By Dave Levinthal
Center for Public Integrity
To be sure, Netflix doesn't have ruthless Frank Underwood advocating for its corporate interests.
But the "House of Cards" distributor is nonetheless building itself into a political force in Washington, D.C., where just about every denizen seemed to binge-watch the show's second season this weekend.
The video streaming and movie rental company invested $1.2 million in federal lobbying efforts during 2013 — more than twice its 2012 spending and nearly 10 times its 2010 spending, according to disclosures filed with the U.S. Senate and U.S. House.
Much of Netflix's recent lobbying activity is focused on its support for "net neutrality," the notion that Internet service providers can't penalize certain content providers, such as those that use huge chunks of bandwidth, with slower connection speeds or extra fees.
The White House and Congress have both been targets of Netflix's governmental influence efforts.
"We're not politically driven. We're driven by a few core issues. We're there sticking up for what we believe is in the best interests of our customers," Netflix spokesman Jonathan Friedland told the Center for Public Integrity. "I would not look at our activity as a rocket ship as much as building a base ... we didn't even have a presence a few years ago."

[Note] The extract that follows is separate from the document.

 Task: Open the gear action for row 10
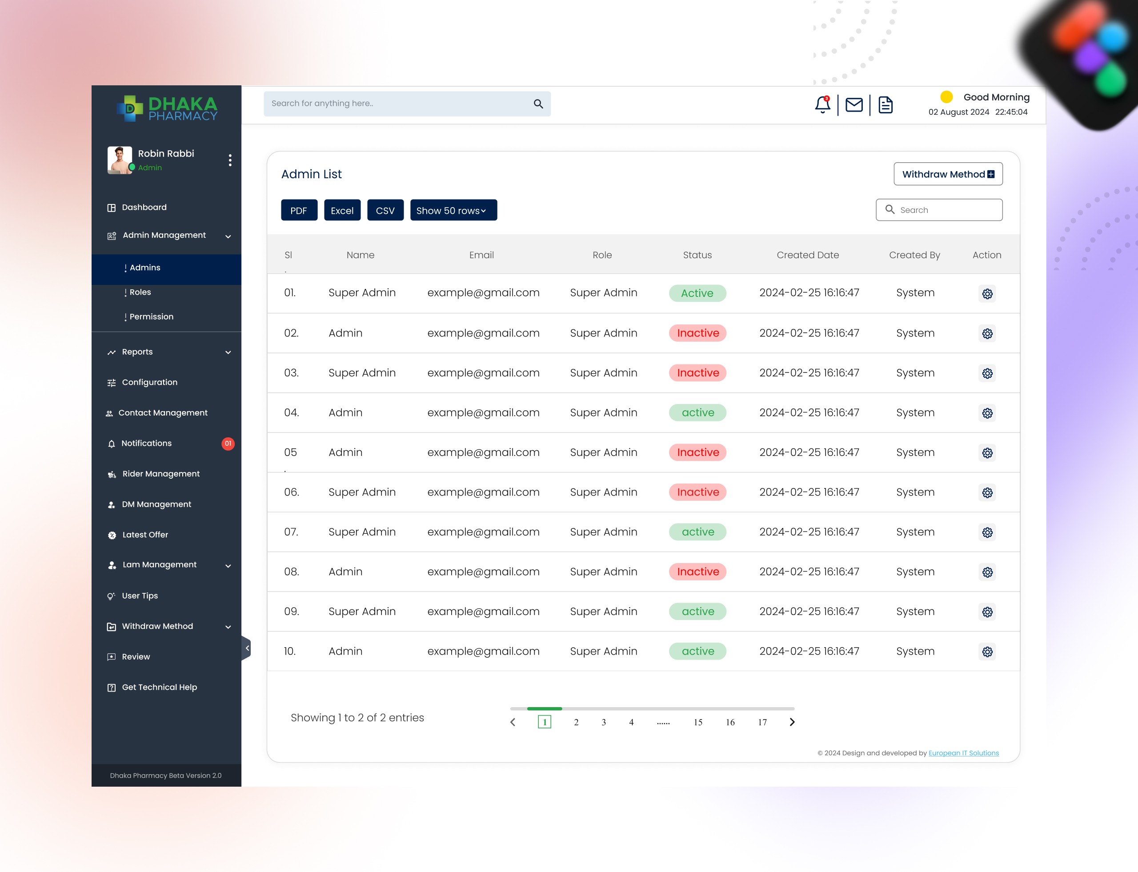[x=987, y=652]
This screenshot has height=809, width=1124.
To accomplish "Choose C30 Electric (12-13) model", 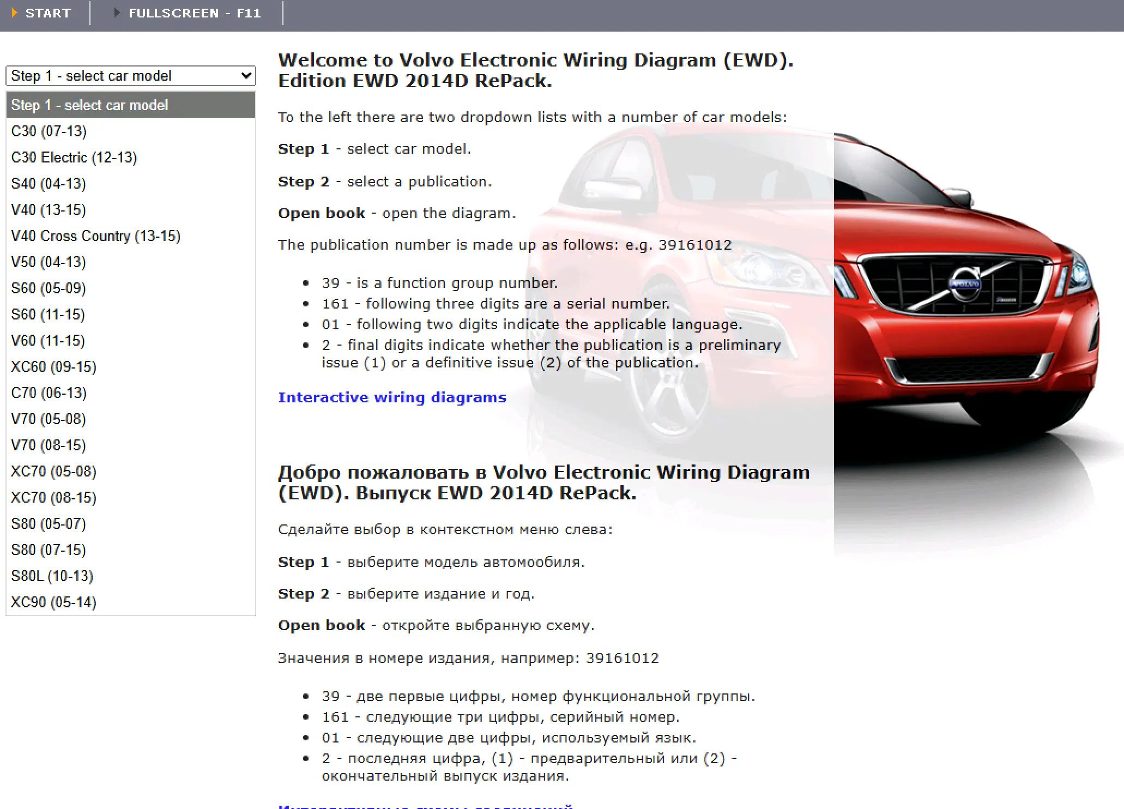I will point(74,158).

In all, 17 lobbyists represented Netflix's interests to the federal government during 2013, 13 of whom have previous experience working for the government, according to the Center for Responsive Politics, which tracks lobbying matters.
Among Netflix's lobbyists are Christopher Libertelli, a former senior adviser at the Federal Communications Commission; Lisa Kountoupes, former assistant director of the Office of Management and Budget; Shawn Whitman, former chief of staff to Sen. John Barrasso, R-Wyo.; and Ed Barron, a former deputy chief counsel to the Senate Judiciary Committee.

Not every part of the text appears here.